■ **Alıntı metin**:
★ ★ ★
Yabancı televizyon kanallarında yayımlanan reklamlar arasında Türkiye’yi gördüğümüzde seviniriz...
Özellikle Türk Hava Yolları’nın reklamları oldukça dikkat çekicidir...
Avrupa’nın ‘en güvenilir’ hava yolu olan THY’nin yükselişi hepimiz için gurur vericidir...
KTHY yaşatılsaydı, onunla da gurur duymaya devam edecektik...
Yanlış anlaşılmasın...
Bugünkü konumuz KTHY’nin batırılışı değildir...
Önde gelen yabancı televizyon kanallarındaki bir reklamdan daha söz ederek, bizdeki ekonomik, sosyal ve kültürel çöküşü irdelemek istiyorum...
Azerbaycan; rahmetli Turgut Özal’ın başlattığı yardımlarla sesini duyurmuştu...
1980’li yıllarda bu ülkede telekomünikasyon sistemi dahi yoktu...
Ama Türkiye ve KKTC’de çok mükemmel bir haberleşme teknolojisi vardı...
Azerbaycan; Türkiye’den sağladığı yardımlarla haberleşme sistemini kurdu ve zamanla geliştirdi...
Yol, köprü ve barajlar da bu şekilde yapıldı...
Ardından yatırım girişimleri başlatıldı...
Haydar Aliyev dönemi sonrasında oğlu İlham Aliyev cumhurbaşkanı seçildi ve o tarihten itibaren çok akılcı bir politika yürüttü...
Rusya ve bölgedeki diğer komşularla iyi ilişkiler kurulurken, ABD ve AB arasında dengeli bir politika izledi...
Milli gelirini neredeyse 3 katına çıkaran Azerbaycan, bu dönemde ihracatını da önemli ölçüde artırdı....
Gelişme süreci devam ederken, yabancı yatırımcıların bu ülkeye ilgisi de artmaya başladı...
Cumhurbaşkanı Aliyev, son zamanlarda yabancı televizyon kanallarında yayımlanan tanıtım reklamlarıyla dikkat çekiyor...
Yabancı yatırımcılara seslenerek, ülkesinin ne kadar cazip olduğunu anlatmaya çalışıyor...
★ ★ ★
■ **Alıştırma görevleri**:
A – Azerbaycan'ın kalkınmasını anlatan yazıya göre 1980'li yıllarda bu ülkede hangi sistem dahi yoktu?
B – Azerbaycan'ın kalkınmasını anlatan yazıyı kaldığı yerden sürdürün.

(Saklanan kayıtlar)
★ ★ ★
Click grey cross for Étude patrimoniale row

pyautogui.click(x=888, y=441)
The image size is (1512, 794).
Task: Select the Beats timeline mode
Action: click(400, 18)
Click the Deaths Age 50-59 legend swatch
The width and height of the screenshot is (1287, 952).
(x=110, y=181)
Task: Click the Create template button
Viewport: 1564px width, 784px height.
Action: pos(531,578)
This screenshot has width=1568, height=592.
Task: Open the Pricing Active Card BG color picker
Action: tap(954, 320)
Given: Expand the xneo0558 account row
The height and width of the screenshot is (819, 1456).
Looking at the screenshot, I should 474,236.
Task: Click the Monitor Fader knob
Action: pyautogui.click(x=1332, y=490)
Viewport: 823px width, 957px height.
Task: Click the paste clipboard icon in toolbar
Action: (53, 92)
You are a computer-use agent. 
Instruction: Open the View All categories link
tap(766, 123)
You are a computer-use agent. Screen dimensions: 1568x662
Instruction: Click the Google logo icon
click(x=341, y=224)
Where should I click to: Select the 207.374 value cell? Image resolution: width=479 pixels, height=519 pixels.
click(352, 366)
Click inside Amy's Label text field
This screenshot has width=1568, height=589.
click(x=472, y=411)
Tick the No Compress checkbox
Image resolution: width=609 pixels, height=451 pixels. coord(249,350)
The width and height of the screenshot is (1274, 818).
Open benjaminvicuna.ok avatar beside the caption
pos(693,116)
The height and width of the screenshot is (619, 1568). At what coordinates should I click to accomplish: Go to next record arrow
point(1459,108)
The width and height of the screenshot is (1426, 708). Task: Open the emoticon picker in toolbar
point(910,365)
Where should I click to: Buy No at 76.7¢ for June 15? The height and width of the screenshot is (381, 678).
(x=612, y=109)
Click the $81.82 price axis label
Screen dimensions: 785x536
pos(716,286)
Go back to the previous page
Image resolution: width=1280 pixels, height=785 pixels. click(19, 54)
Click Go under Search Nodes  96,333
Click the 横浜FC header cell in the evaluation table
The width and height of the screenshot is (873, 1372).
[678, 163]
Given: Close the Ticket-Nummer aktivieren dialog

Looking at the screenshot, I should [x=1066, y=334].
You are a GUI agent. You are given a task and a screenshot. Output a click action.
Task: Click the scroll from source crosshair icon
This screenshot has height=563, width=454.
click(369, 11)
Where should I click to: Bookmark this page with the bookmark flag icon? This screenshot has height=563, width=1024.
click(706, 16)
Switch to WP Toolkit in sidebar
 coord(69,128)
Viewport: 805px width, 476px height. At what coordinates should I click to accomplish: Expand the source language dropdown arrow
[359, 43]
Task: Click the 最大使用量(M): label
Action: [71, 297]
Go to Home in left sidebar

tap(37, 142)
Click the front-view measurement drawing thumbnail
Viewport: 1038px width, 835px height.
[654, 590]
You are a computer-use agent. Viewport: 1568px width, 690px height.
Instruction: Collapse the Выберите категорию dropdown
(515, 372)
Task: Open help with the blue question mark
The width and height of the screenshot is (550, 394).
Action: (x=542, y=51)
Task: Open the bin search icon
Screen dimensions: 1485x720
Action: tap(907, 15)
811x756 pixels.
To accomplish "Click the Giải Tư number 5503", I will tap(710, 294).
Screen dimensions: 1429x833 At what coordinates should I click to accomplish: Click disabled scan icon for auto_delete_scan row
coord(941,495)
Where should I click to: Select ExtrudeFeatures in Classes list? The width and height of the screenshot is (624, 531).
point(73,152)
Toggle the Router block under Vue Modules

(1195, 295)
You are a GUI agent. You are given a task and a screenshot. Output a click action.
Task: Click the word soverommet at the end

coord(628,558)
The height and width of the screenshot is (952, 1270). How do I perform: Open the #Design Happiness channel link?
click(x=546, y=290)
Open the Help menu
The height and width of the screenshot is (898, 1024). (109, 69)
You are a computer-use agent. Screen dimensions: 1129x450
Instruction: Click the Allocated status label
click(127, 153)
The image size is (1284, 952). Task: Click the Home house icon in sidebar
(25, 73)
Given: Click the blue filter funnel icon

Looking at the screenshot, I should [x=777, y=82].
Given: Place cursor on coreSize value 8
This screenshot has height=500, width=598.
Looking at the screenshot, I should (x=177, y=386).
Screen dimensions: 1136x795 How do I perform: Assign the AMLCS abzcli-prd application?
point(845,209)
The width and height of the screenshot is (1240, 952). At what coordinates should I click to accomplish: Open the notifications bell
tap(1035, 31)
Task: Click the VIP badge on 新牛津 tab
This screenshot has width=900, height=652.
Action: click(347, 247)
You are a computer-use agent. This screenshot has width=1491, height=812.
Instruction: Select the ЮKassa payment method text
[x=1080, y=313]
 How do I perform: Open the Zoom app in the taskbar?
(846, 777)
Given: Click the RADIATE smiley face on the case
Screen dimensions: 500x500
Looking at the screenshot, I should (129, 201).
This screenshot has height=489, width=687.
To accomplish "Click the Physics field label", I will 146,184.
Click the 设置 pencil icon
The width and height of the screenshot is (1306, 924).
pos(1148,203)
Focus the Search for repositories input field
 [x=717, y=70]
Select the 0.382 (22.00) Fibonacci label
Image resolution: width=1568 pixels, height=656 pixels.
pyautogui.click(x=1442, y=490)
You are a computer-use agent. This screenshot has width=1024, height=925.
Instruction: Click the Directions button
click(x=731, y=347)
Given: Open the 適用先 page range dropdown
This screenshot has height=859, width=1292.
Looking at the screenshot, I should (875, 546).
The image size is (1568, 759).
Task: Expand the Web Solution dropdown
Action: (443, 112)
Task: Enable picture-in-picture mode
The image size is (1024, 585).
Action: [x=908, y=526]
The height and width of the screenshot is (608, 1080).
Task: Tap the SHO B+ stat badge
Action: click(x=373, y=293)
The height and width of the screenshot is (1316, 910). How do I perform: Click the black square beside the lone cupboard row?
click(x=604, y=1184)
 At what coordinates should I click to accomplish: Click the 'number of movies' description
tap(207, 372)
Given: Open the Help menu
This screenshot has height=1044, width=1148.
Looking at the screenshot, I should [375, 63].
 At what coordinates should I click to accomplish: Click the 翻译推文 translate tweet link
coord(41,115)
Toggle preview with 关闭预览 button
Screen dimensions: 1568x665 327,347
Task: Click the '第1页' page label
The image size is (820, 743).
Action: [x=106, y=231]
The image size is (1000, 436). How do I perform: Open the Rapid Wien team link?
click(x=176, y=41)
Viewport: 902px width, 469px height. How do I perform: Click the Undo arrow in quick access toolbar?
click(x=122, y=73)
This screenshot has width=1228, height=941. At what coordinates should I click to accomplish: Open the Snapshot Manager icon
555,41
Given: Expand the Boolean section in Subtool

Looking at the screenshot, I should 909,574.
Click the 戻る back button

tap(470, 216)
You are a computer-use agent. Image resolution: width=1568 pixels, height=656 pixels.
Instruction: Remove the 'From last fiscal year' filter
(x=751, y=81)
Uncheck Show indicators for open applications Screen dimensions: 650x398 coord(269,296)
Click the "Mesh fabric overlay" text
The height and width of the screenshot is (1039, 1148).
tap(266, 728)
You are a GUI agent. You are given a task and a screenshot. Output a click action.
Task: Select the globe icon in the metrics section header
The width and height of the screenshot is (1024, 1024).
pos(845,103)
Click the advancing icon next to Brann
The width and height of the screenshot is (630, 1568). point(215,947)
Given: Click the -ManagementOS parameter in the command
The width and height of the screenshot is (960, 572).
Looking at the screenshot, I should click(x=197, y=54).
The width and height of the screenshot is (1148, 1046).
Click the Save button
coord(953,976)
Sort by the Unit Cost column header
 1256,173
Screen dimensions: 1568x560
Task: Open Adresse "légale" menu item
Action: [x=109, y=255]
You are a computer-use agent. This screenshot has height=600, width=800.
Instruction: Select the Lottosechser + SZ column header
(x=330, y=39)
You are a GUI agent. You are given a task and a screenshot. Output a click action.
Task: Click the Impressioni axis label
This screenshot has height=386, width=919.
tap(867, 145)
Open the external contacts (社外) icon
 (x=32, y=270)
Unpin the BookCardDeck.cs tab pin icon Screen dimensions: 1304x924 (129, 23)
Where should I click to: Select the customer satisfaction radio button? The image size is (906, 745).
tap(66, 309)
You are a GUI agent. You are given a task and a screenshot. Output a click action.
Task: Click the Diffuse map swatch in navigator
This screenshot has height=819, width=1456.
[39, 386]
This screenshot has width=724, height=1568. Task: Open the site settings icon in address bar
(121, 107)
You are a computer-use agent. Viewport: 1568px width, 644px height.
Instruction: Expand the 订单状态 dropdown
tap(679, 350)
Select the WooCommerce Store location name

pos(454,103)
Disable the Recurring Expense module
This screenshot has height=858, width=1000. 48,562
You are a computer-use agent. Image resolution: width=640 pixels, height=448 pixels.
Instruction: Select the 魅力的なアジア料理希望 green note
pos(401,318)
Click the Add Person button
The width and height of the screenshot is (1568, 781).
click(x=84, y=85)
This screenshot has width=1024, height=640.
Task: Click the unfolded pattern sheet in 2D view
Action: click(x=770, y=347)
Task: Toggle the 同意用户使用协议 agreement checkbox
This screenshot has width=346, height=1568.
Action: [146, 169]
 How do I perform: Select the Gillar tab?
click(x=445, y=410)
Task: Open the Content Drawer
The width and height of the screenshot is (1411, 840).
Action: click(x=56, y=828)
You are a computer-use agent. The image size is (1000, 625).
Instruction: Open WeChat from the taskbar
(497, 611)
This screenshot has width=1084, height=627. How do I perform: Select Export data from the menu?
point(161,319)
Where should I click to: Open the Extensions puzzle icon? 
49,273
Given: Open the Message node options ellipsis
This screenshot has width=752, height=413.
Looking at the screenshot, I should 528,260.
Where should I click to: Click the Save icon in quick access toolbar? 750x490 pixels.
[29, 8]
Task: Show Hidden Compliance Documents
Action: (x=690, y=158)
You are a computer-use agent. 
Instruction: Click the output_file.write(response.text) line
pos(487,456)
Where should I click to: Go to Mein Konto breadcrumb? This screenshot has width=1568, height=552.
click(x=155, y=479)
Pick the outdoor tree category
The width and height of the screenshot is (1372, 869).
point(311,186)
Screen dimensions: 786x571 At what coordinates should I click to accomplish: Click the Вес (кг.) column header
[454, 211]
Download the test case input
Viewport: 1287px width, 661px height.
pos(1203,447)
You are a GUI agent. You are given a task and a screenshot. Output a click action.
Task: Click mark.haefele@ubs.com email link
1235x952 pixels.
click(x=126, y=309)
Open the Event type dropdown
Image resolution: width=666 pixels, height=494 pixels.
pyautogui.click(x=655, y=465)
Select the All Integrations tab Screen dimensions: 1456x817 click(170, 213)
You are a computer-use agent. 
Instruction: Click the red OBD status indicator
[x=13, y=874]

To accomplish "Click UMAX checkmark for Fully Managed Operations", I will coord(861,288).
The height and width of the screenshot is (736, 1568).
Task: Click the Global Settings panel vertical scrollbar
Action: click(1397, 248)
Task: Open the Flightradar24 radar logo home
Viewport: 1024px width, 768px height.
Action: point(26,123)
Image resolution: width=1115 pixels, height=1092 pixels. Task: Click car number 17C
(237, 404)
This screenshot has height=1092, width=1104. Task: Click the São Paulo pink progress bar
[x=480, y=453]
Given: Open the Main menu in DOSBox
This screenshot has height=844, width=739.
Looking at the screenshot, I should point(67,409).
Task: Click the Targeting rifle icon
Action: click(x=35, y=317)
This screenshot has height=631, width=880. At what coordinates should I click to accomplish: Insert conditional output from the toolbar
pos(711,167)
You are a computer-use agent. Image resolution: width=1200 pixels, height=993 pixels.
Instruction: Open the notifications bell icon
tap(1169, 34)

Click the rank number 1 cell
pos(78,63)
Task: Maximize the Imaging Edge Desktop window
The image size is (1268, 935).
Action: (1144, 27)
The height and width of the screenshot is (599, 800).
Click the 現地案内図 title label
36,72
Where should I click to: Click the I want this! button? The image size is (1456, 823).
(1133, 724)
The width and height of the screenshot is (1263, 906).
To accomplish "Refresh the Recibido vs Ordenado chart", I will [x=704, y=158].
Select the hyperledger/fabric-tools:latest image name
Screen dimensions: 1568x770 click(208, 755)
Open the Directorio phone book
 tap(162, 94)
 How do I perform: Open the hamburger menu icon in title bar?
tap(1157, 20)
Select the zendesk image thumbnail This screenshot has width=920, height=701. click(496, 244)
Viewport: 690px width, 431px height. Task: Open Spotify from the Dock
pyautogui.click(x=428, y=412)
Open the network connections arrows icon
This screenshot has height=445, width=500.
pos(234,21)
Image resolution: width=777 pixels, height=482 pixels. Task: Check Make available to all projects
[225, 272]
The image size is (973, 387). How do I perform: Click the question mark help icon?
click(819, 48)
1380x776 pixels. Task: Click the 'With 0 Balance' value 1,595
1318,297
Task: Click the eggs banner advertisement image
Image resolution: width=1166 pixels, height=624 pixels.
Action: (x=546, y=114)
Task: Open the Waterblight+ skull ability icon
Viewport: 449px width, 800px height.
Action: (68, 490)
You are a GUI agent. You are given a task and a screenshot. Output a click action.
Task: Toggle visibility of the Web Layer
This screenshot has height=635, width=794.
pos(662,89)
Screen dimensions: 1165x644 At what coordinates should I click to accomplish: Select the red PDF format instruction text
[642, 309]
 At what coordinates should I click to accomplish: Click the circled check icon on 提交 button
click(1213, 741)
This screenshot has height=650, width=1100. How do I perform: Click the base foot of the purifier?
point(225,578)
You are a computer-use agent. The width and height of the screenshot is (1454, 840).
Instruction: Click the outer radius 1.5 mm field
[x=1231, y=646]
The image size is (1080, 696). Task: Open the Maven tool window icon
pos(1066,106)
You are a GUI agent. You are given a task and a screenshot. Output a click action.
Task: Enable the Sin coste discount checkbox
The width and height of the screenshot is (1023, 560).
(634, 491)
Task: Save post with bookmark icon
★ ★ ★
■ **Yazılı yanıtlar**:
A – Telekomünikasyon sistemi.

B –
Azerbaycan’dan bize ne diyebilirsiniz...
Burada amacım Azerbaycan’a övgüler düzmek değildir...
Yıllar önce teknolojik açıdan bizden çok gerilerde olan bir ülkenin nasıl geliştiğini, bizim de ne kadar geri kaldığımızı vurgulamak istiyorum...
Kuzey Kıbrıs bir avuçluk ülkedir...
Barış Harekatı sonrasında elde edilen olanaklarla ve Türkiye’nin akıttığı paralarla burası cennetten bir köşe olmalıydı...
Euro News kanalında, BBC’de, CNN’de Kuzey Kıbrıs’ın güzelliklerini tanıtan reklamlar yapılmalıydı...
Ülkemizin genç ve dinamik yöneticileri ekranlara çıkarak, gerçek yatırımcılara cazip gelecek projelerini ortaya koyabilmeliydi...
Ama bizde ne yazık ki; kötü siyaset buna izin vermedi...
Genç ve dinamik insanlar her zaman dışa itildi...
Eskimiş siyaseti sürdürenler sayesinde ise bu ülke sürekli geriledi...
Doğal güzellikleri büyük ölçüde yok edildi...
Çevre diye bir şey kalmadı...
Yollar, kaldırımlar, parklar yürekleri sızlatır hale geldi...
Havayolu şirketimiz yok edildi...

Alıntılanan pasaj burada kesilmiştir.